According to Adu, the decentralization of authority could inadvertently heighten the risk of corruption at the state level. “Without robust checks and balances, the mismanagement of significant financial inflows from petroleum revenues could hinder the very development efforts that these funds are meant to support. This is a major concern on the level of corruption being witnessed on the management of state resources.
“Government officials on state levels could consider this bill as an opportunity for embezzlement. A structured anti-corruption mechanism and financial framework with private partners and asset managers would help in reducing the corruption risks.
“The potential for conflict between states is another critical consideration. Disputes over boundaries and resource rights could arise, particularly in regions where petroleum resources extend across state lines, leading to instability and tension. There has been instances already of states having conflicts on the ownership of oil blocks in the Niger Delta.
” This could have a nationwide impact as various regions would fight for resources close to state boundaries and potential boundary adjust conflict would be on the rise. The federal government should ensure all outstanding boundary cases be resolved and peace agreements are signed before passage of the bill,” he said.
He noted that one of the most promising aspects of the proposal is the potential for localized decision-making, stressing that state governments may be better positioned to address the specific needs of their communities, prioritizing development projects that directly benefit their residents.
This he said could lead to more efficient and effective utilization of petroleum revenues, fostering economic growth at the state level. “This will reduce the bureaucracies in resource development and financing options. The danger here is decisions could be skewed to favour certain entities within the state. If a transparency and people-centered approach would serve as the bedrock of localized decision-making, then a win-win scenario can be expected.
He further explained that with states in control of their petroleum resources, there is an opportunity to implement more transparent and equitable revenue allocation systems.
Adu added that the proposed amendment’s success is predicated on the establishment of stringent accountability, transparency, and state-level cooperative mechanisms.
“It’s an impressive bill with opportunities by state actors to hijack. But this would support the need for true federalism in Nigeria. A decentralized government reduces the power grab, influence and controls the federal government has over the states,” he added.

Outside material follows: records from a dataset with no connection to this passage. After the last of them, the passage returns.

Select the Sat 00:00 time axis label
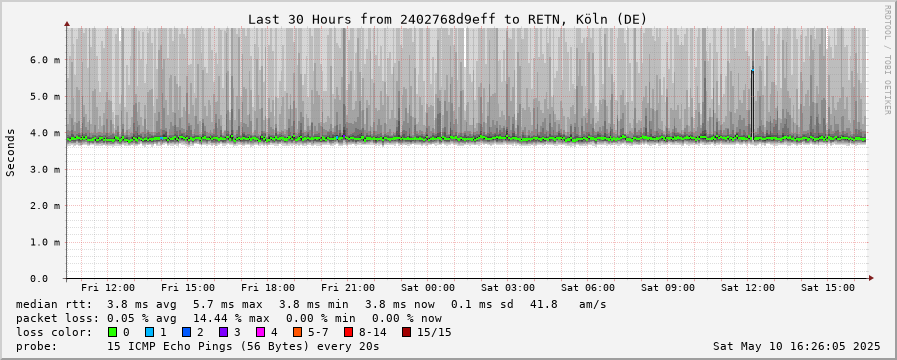 click(x=428, y=288)
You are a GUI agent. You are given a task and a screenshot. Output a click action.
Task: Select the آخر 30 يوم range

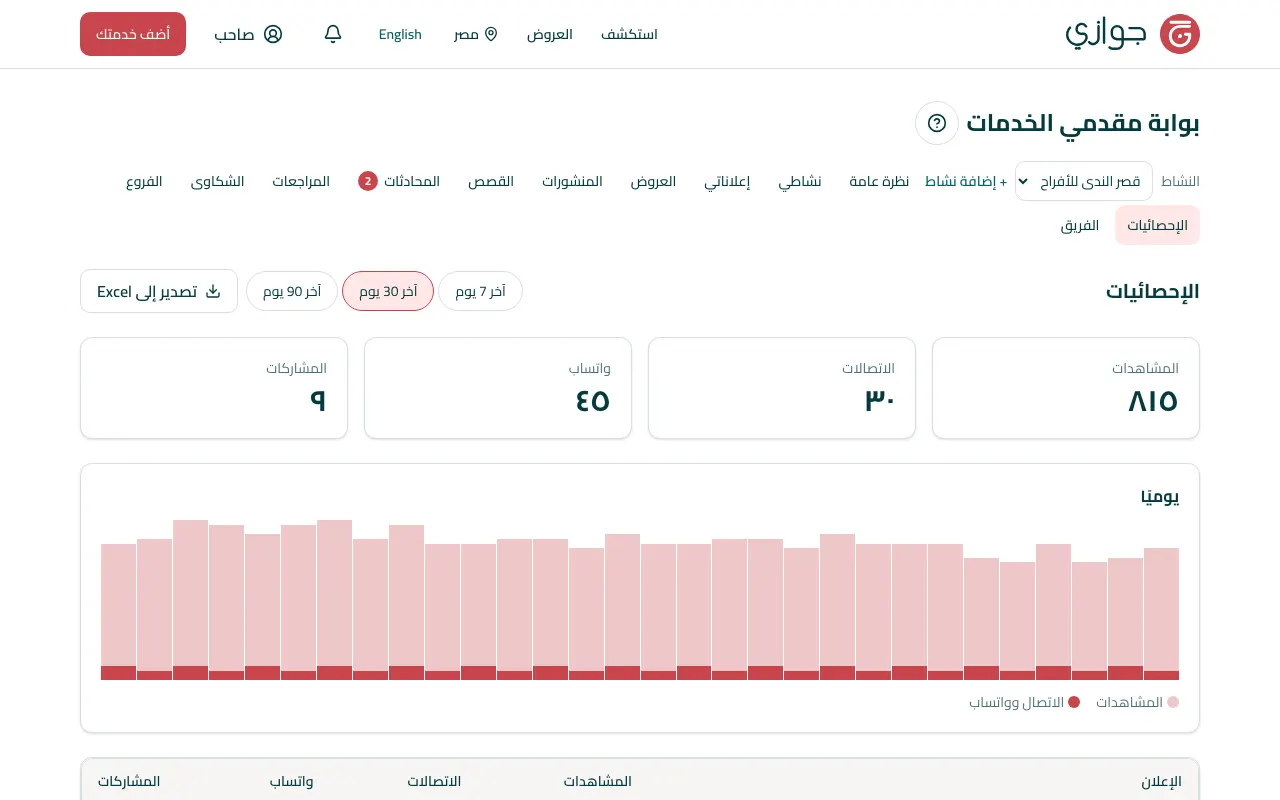[388, 291]
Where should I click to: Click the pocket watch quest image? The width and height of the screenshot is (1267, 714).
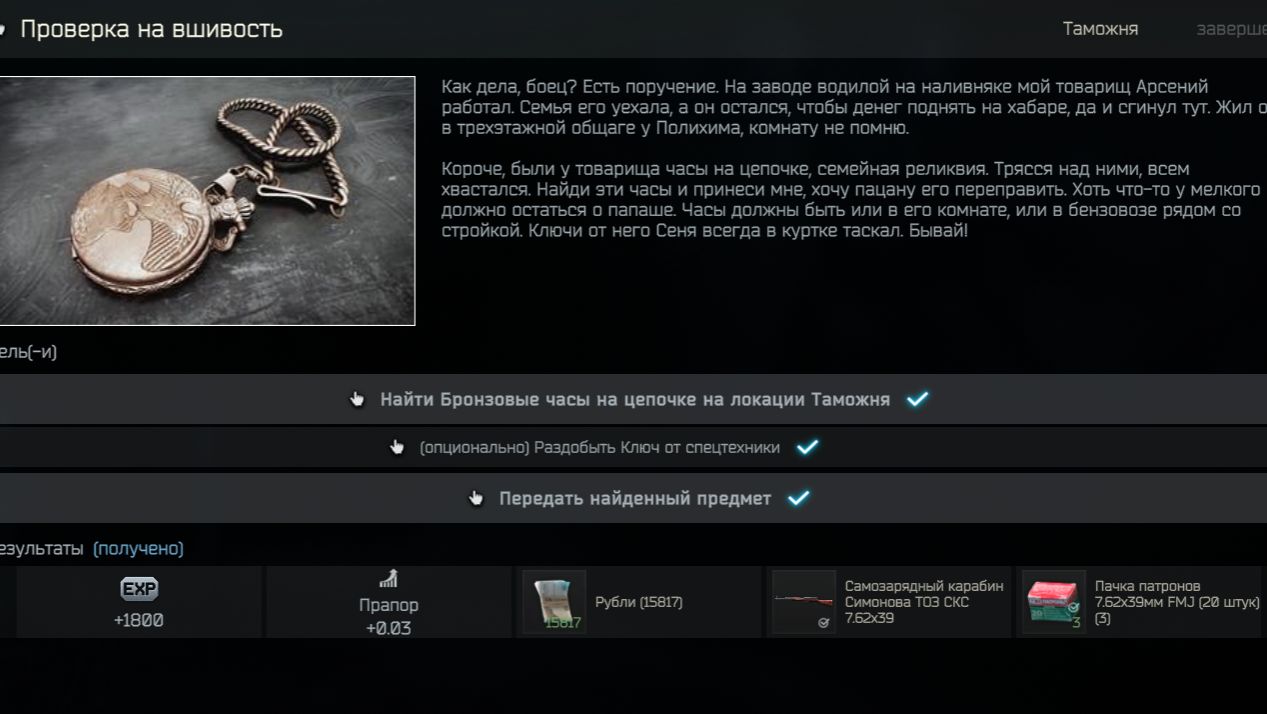coord(206,201)
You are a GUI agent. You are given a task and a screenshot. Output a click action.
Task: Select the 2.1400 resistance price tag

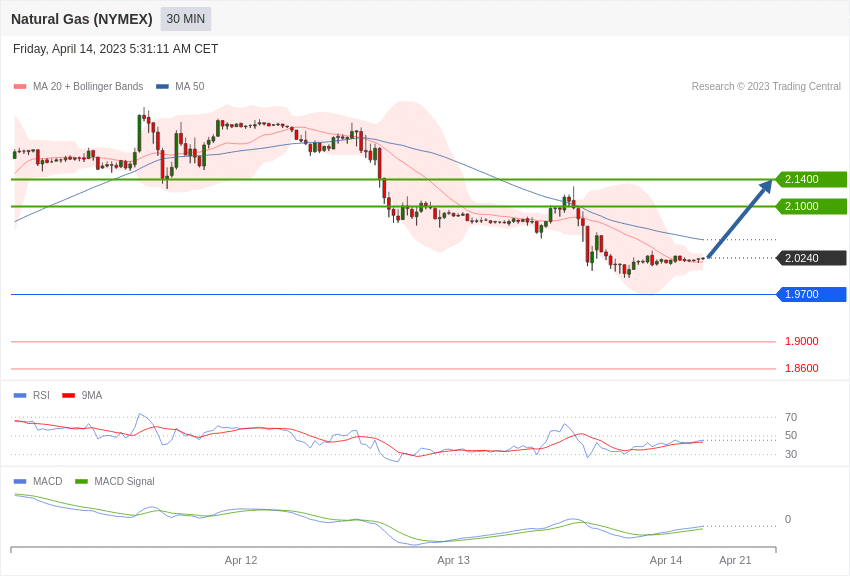(x=812, y=179)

Supporters of the bill view it as an opportunity to address longstanding grievances, particularly in the Niger Delta region. They argue that granting states control could enhance accountability and ensure communities benefit directly from local resources.
However, Muda Yusuf, the chief executive officer, Centre for Promotion of Private Enterprise (CPPE) believes that the Bill if passed into law will boost states revenues.
For him, the state governments currently do not benefit so much from investments in their states as most taxes are being paid to the federal government. He stressed that the move will further deepen the concept of federalism and reduce the concentration of power and resources at the federal levels.
“This move will give the state governments more capacity to attract investments and boost their revenues as they do not benefit so much from investments in their states presently.”
He also noted that politically, it may not be easy for the bill to scale through yo become a law, because not all states are endowed with these resources.
He explained that, for example, many of the northern states are blessed with more agricultural lands from which not so much taxes are generated. “So we may see states that do not have much resources coming up to resist the bill. So there must be a framework that ensures that the rich states support the less endowed states.”